Jeff Passan of Yahoo Sports has never been a favorite writer. For one thing, he is much too young to be such a self-righteous writer. That is usually reserved for older writers like Buster Olney. But the Fan wandered over to his column yesterday and read an entertaining piece called, 25 things you didn't know about baseball. First of all, what is it with titles not being capitalized? But getting past that, the article was about Passan discovering FanGraphs, the amazing statistical enterprise that is one of the best things about being a baseball fan in our era. As the title suggests, Passan lists 25 statistical facts that surprised him from his experience at FanGraphs. The Fan was grooving with him until the very end when the one weakness of relying solely on stats revealed itself. Passan was at least smart enough to hit upon it too.
The stat was about the six hitters in baseball that do not have a vulnerability on any pitch. Mauer, Miguel Cabrera, Torii Hunter, Adam Jones were listed. Fair enough. But then the last one listed was Skip Schumaker. Skip Schumaker? Now be honest, if it was bases loaded, two outs, in the bottom of the ninth with the Cardinals trailing by a run with Trevor Hoffman on the mound, would Skip Schumaker be the one guy you hoped would come up to bat to get the big hit for the Cardinals? Maybe. But maybe not.
Passan is awfully young to just be starting to be turned on by statistics. No offense, but young folks should be all over that new aspect of the game. Us old fogies are understandable if we are a bit late in getting on the ball. The Fan is one of the latter and is having fun getting a new education on what these new metrics tell us. But...and this is a big but...us old fogies are still not convinced that these metrics tell the full story. Maybe a story will be illustrative here.
The Fan's neighborhood is rather nice and on a hill overlooking rolling farmlands. All of the lots of an acre and a half and it's a nice spot. There was only one lot left in the development and it was a corner lot right next to the Fan's. It sat as an empty lot for a few years and the Fan hoped it would stay that way. But the developer finally sold it to a young whippersnapper the Fan knew. This young guy, a computer programmer, was one of those guys who was too young to know that you never really know more than ten percent of what you should know.

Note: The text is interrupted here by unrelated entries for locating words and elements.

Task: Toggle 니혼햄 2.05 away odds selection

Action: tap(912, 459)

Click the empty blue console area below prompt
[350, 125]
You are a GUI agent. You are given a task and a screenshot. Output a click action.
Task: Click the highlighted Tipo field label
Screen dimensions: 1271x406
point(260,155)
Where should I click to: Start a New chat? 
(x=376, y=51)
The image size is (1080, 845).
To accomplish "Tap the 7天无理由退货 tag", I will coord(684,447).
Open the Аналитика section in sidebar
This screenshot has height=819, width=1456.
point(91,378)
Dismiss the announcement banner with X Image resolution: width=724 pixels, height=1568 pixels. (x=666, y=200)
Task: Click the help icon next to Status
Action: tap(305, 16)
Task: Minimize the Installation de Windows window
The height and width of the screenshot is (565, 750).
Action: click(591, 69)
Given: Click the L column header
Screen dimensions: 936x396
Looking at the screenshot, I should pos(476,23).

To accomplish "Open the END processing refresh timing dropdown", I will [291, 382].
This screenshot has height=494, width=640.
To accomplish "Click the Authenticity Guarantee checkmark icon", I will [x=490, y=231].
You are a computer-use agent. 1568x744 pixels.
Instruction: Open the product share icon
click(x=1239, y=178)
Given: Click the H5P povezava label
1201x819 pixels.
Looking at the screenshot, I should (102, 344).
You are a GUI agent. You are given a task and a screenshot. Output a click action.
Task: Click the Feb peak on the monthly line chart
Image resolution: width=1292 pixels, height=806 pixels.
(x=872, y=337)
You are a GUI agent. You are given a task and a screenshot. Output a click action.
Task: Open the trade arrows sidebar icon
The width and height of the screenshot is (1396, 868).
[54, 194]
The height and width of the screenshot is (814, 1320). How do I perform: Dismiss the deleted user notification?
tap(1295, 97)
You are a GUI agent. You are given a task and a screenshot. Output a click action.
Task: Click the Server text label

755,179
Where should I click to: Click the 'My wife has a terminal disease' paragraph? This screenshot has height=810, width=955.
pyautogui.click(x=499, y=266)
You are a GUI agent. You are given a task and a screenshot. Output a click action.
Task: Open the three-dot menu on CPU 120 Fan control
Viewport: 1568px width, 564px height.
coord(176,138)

After he bought the lot, the Fan saw him walking around his property and went over to say hello. The Fan mentioned that the lot would be difficult to get a foundation in the ground. The Fan's favorite subject in college was geology. You had to take one science for the English degree and chemistry is too much math and biology was too...uhh...gross. So geology it was. And it was fun! Well, the Fan could just observe the landscape of this lot and it was a funny shaped mound and the Fan knew it was a classic moraine. A moraine is where a glacier just dumps a bunch of rock and leaves it there. The young programmer insisted that he had done some tests and had all the data and it would be fine.
Well, the basement contractor showed up and started digging with his equipment. But sure enough, after only a couple of inches, they hit solid rock and couldn't dig any further. And so, the entire foundation was built above ground, all ten feet of it. Then the two story, prefab house showed up in two pieces and they put that together in one day on top of this foundation. The Fan came home from work to suddenly discover that next door to his once lovely neighborhood now had this towering monstrosity next door which incidentally blocked out a once beautiful view of each night's sunset. The Fan and his wife now affectionately call the thing the Tower of Babel Lego House.
The young programmer had all the data, but the Fan had observation. The Fan isn't discounting the data or the stats and metrics we now have. They are very useful and powerful and the Fan enjoys them. But they don't tell the entire story. There are intangibles that can't be measured, at least not yet. And observation is still a powerful thing. The Fan wrote a piece recently about the MVP type year Chone Figgins is having with the Angels. Figgins is having the type of year that the metric folks love. But Figgins has been "observed" for a long time and in the right playoff situation, a power pitcher is going to have a fairly easy time getting him out. He isn't as scary as he sometimes looks.
Don't know if this posts makes any sense. But there is room in baseball for metrics and for observation and if anyone discounts one or the other, then they aren't seeing the whole story.